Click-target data
%%

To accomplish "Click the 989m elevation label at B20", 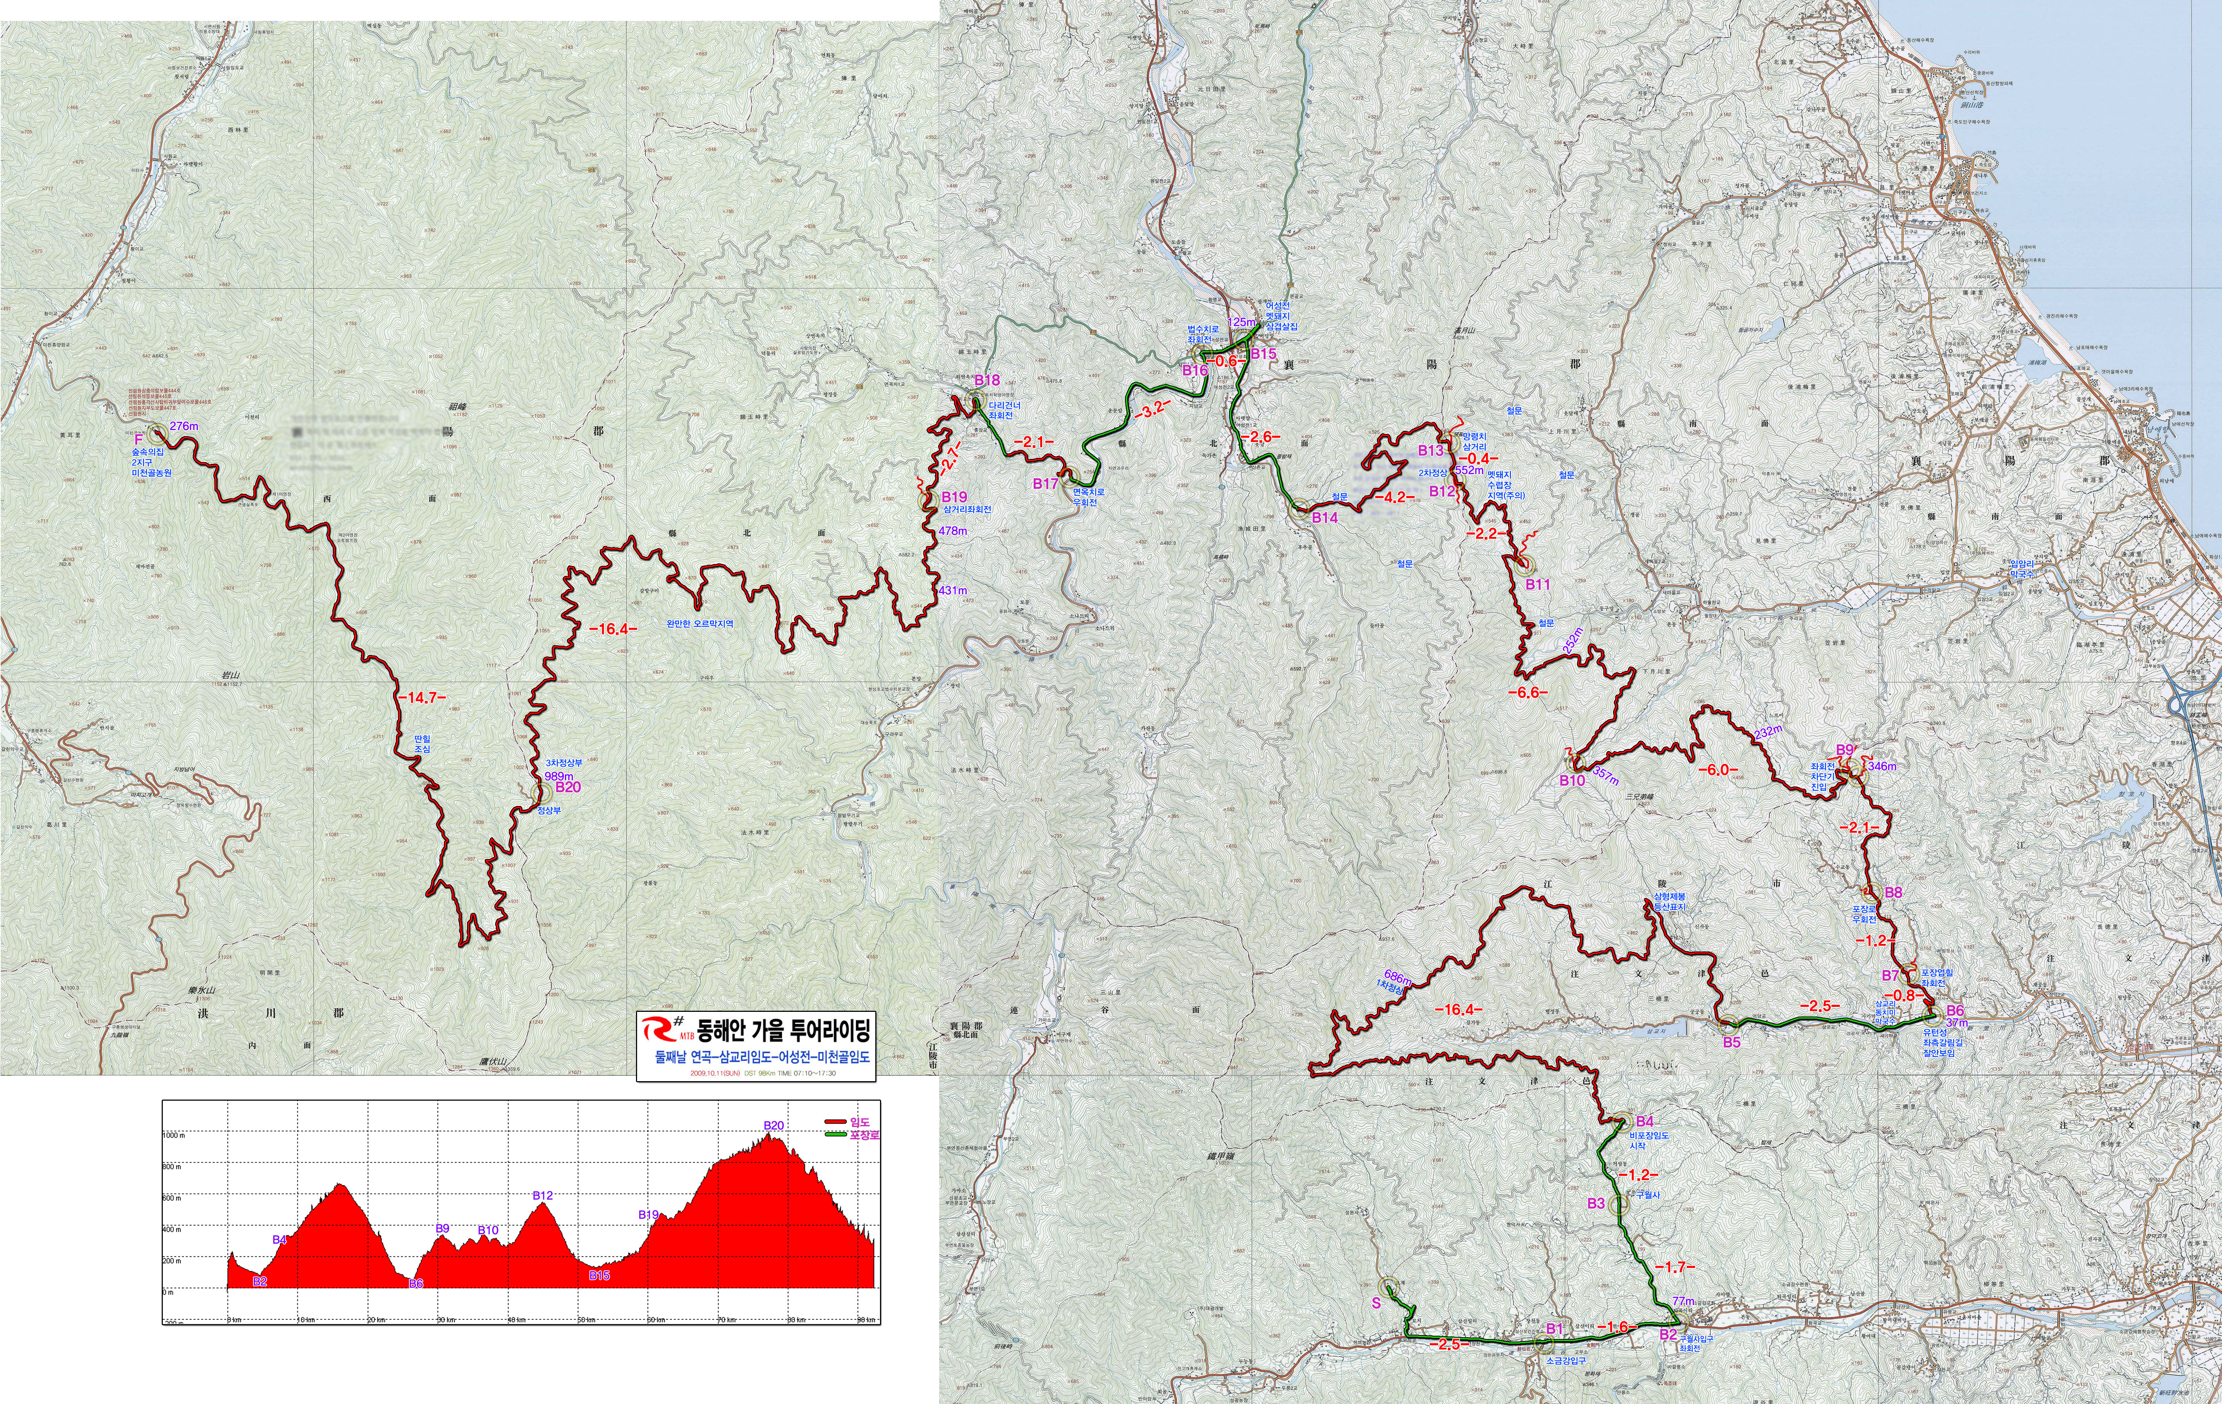I will point(559,776).
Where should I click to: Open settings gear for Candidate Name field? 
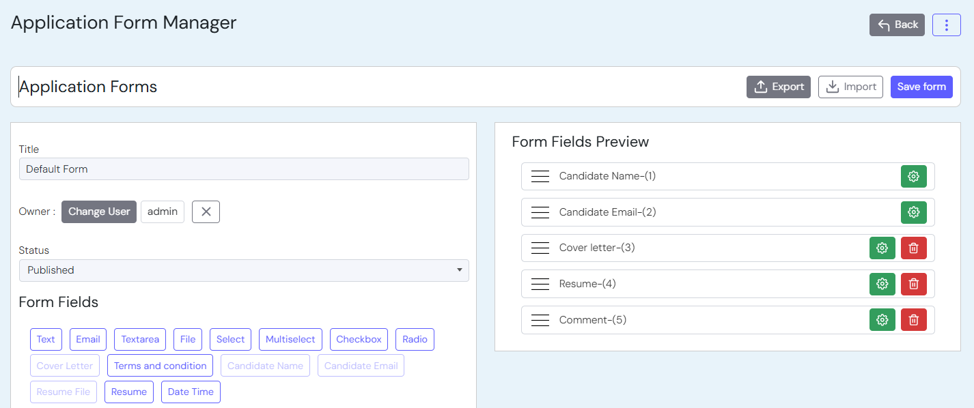pos(913,176)
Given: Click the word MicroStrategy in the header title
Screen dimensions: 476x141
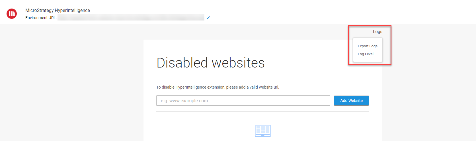Looking at the screenshot, I should pyautogui.click(x=39, y=10).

%%

- **EXERCISE DESCRIPTION**
Copy the entries word for word, from the line containing "Where should I" down to the last line, without the pictures.

- **EXERCISE ANSWER**
Where should I click to: Open settings gear for Candidate Name field? 
pos(913,176)
Given: Click the word MicroStrategy in the header title
Screen dimensions: 476x141
Looking at the screenshot, I should pyautogui.click(x=39, y=10).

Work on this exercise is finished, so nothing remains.